Problem to solve:
Every entry below, from first to last, should be copied exactly.

------------------------------------------------------------

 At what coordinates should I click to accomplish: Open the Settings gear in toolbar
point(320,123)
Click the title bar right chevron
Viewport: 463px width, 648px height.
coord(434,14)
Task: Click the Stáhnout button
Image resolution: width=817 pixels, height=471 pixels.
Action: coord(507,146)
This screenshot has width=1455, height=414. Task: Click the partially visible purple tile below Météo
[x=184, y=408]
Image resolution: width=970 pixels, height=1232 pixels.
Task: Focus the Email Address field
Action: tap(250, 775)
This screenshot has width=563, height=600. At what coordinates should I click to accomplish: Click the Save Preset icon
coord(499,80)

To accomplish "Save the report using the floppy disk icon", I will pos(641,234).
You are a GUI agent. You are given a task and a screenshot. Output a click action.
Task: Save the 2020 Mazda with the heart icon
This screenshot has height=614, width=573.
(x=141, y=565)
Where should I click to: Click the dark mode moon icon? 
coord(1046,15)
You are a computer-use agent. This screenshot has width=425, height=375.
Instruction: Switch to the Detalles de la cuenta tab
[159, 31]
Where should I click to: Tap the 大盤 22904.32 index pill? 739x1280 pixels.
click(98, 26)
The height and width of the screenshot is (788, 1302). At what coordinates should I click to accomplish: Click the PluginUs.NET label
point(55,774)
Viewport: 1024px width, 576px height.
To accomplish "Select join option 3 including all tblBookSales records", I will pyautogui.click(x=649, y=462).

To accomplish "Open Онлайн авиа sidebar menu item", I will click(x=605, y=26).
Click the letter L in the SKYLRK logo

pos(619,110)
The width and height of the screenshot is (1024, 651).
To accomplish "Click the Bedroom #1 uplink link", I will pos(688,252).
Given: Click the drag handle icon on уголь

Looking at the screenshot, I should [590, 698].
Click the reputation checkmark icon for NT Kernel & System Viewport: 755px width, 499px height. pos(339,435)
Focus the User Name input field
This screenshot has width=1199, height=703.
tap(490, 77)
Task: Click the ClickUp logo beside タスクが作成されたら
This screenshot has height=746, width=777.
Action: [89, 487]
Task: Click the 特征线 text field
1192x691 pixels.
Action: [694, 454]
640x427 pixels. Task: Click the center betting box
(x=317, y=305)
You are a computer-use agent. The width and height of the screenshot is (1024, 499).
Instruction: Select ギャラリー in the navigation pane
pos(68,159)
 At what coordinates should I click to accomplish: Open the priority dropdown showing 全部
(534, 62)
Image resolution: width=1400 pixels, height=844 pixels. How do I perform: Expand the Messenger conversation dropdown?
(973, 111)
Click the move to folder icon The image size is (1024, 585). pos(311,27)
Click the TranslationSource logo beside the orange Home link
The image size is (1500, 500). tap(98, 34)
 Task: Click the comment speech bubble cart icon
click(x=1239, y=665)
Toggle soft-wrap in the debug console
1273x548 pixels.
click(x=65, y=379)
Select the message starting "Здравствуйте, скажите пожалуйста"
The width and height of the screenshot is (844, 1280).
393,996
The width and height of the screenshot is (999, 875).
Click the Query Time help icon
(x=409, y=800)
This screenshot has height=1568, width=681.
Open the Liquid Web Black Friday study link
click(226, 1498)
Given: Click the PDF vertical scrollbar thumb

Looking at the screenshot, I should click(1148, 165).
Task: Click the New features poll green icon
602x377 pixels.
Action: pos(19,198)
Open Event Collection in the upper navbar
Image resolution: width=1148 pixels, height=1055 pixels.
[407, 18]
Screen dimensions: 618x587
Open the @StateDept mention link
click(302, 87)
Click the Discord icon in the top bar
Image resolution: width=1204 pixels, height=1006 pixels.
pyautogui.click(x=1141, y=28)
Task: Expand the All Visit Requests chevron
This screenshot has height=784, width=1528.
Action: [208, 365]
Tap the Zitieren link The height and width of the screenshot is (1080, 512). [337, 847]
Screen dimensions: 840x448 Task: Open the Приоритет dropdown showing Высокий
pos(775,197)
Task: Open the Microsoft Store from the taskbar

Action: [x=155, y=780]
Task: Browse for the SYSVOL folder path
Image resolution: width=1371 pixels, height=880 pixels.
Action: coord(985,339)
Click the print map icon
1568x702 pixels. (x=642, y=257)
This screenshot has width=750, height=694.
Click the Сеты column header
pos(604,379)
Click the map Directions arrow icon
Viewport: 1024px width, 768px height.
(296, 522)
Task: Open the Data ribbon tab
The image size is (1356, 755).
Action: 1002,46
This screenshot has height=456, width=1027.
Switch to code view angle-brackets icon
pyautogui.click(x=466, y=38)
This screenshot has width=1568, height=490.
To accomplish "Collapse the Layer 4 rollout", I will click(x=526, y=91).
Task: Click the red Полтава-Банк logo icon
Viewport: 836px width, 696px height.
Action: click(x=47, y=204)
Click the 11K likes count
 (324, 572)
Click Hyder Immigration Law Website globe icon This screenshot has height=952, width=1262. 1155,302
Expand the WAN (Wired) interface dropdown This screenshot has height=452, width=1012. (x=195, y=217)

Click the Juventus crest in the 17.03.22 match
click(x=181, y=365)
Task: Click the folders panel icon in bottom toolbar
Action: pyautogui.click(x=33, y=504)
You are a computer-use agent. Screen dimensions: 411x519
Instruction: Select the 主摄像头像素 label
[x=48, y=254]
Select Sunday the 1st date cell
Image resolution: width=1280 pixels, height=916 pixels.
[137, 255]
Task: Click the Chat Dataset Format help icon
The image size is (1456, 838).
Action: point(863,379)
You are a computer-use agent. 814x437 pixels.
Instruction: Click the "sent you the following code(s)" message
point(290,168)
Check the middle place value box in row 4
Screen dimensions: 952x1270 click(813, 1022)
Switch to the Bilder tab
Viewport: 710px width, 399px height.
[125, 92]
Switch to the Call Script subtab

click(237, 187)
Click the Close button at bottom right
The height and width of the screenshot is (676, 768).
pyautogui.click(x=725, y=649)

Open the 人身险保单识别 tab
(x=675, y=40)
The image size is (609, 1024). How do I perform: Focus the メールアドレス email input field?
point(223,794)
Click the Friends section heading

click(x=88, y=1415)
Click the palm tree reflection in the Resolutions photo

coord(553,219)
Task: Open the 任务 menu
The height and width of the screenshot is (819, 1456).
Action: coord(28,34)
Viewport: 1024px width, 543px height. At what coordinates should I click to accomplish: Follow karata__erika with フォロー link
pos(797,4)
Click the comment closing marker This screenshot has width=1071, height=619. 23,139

------------------------------------------------------------

Expected answer:
 At what coordinates should I click to accomplish: Open the Settings gear in toolbar
point(320,123)
Click the title bar right chevron
Viewport: 463px width, 648px height.
coord(434,14)
Task: Click the Stáhnout button
Image resolution: width=817 pixels, height=471 pixels.
Action: coord(507,146)
This screenshot has width=1455, height=414. Task: Click the partially visible purple tile below Météo
[x=184, y=408]
Image resolution: width=970 pixels, height=1232 pixels.
Task: Focus the Email Address field
Action: tap(250, 775)
This screenshot has width=563, height=600. At what coordinates should I click to accomplish: Click the Save Preset icon
coord(499,80)

To accomplish "Save the report using the floppy disk icon", I will pos(641,234).
You are a GUI agent. You are given a task and a screenshot. Output a click action.
Task: Save the 2020 Mazda with the heart icon
This screenshot has height=614, width=573.
(x=141, y=565)
Where should I click to: Click the dark mode moon icon? 
coord(1046,15)
You are a computer-use agent. This screenshot has width=425, height=375.
Instruction: Switch to the Detalles de la cuenta tab
[159, 31]
Where should I click to: Tap the 大盤 22904.32 index pill? 739x1280 pixels.
click(98, 26)
The height and width of the screenshot is (788, 1302). At what coordinates should I click to accomplish: Click the PluginUs.NET label
point(55,774)
Viewport: 1024px width, 576px height.
To accomplish "Select join option 3 including all tblBookSales records", I will pyautogui.click(x=649, y=462).

To accomplish "Open Онлайн авиа sidebar menu item", I will click(x=605, y=26).
Click the letter L in the SKYLRK logo

pos(619,110)
The width and height of the screenshot is (1024, 651).
To accomplish "Click the Bedroom #1 uplink link", I will pos(688,252).
Given: Click the drag handle icon on уголь

Looking at the screenshot, I should [590, 698].
Click the reputation checkmark icon for NT Kernel & System Viewport: 755px width, 499px height. pos(339,435)
Focus the User Name input field
This screenshot has width=1199, height=703.
tap(490, 77)
Task: Click the ClickUp logo beside タスクが作成されたら
This screenshot has height=746, width=777.
Action: [89, 487]
Task: Click the 特征线 text field
1192x691 pixels.
Action: [694, 454]
640x427 pixels. Task: Click the center betting box
(x=317, y=305)
You are a computer-use agent. The width and height of the screenshot is (1024, 499).
Instruction: Select ギャラリー in the navigation pane
pos(68,159)
 At what coordinates should I click to accomplish: Open the priority dropdown showing 全部
(534, 62)
Image resolution: width=1400 pixels, height=844 pixels. How do I perform: Expand the Messenger conversation dropdown?
(973, 111)
Click the move to folder icon The image size is (1024, 585). pos(311,27)
Click the TranslationSource logo beside the orange Home link
The image size is (1500, 500). tap(98, 34)
 Task: Click the comment speech bubble cart icon
click(x=1239, y=665)
Toggle soft-wrap in the debug console
1273x548 pixels.
click(x=65, y=379)
Select the message starting "Здравствуйте, скажите пожалуйста"
The width and height of the screenshot is (844, 1280).
393,996
The width and height of the screenshot is (999, 875).
Click the Query Time help icon
(x=409, y=800)
This screenshot has height=1568, width=681.
Open the Liquid Web Black Friday study link
click(226, 1498)
Given: Click the PDF vertical scrollbar thumb

Looking at the screenshot, I should click(1148, 165).
Task: Click the New features poll green icon
602x377 pixels.
Action: pos(19,198)
Open Event Collection in the upper navbar
Image resolution: width=1148 pixels, height=1055 pixels.
[407, 18]
Screen dimensions: 618x587
Open the @StateDept mention link
click(302, 87)
Click the Discord icon in the top bar
Image resolution: width=1204 pixels, height=1006 pixels.
pyautogui.click(x=1141, y=28)
Task: Expand the All Visit Requests chevron
This screenshot has height=784, width=1528.
Action: [208, 365]
Tap the Zitieren link The height and width of the screenshot is (1080, 512). [337, 847]
Screen dimensions: 840x448 Task: Open the Приоритет dropdown showing Высокий
pos(775,197)
Task: Open the Microsoft Store from the taskbar

Action: [x=155, y=780]
Task: Browse for the SYSVOL folder path
Image resolution: width=1371 pixels, height=880 pixels.
Action: coord(985,339)
Click the print map icon
1568x702 pixels. (x=642, y=257)
This screenshot has width=750, height=694.
Click the Сеты column header
pos(604,379)
Click the map Directions arrow icon
Viewport: 1024px width, 768px height.
(296, 522)
Task: Open the Data ribbon tab
The image size is (1356, 755).
Action: 1002,46
This screenshot has height=456, width=1027.
Switch to code view angle-brackets icon
pyautogui.click(x=466, y=38)
This screenshot has width=1568, height=490.
To accomplish "Collapse the Layer 4 rollout", I will click(x=526, y=91).
Task: Click the red Полтава-Банк logo icon
Viewport: 836px width, 696px height.
Action: click(x=47, y=204)
Click the 11K likes count
 (324, 572)
Click Hyder Immigration Law Website globe icon This screenshot has height=952, width=1262. 1155,302
Expand the WAN (Wired) interface dropdown This screenshot has height=452, width=1012. (x=195, y=217)

Click the Juventus crest in the 17.03.22 match
click(x=181, y=365)
Task: Click the folders panel icon in bottom toolbar
Action: pyautogui.click(x=33, y=504)
You are a computer-use agent. Screen dimensions: 411x519
Instruction: Select the 主摄像头像素 label
[x=48, y=254]
Select Sunday the 1st date cell
Image resolution: width=1280 pixels, height=916 pixels.
[137, 255]
Task: Click the Chat Dataset Format help icon
The image size is (1456, 838).
Action: point(863,379)
You are a computer-use agent. 814x437 pixels.
Instruction: Click the "sent you the following code(s)" message
point(290,168)
Check the middle place value box in row 4
Screen dimensions: 952x1270 click(813, 1022)
Switch to the Bilder tab
Viewport: 710px width, 399px height.
[125, 92]
Switch to the Call Script subtab

click(237, 187)
Click the Close button at bottom right
The height and width of the screenshot is (676, 768).
pyautogui.click(x=725, y=649)

Open the 人身险保单识别 tab
(x=675, y=40)
The image size is (609, 1024). How do I perform: Focus the メールアドレス email input field?
point(223,794)
Click the Friends section heading

click(x=88, y=1415)
Click the palm tree reflection in the Resolutions photo

coord(553,219)
Task: Open the 任务 menu
The height and width of the screenshot is (819, 1456).
Action: coord(28,34)
Viewport: 1024px width, 543px height. At what coordinates should I click to accomplish: Follow karata__erika with フォロー link
pos(797,4)
Click the comment closing marker This screenshot has width=1071, height=619. 23,139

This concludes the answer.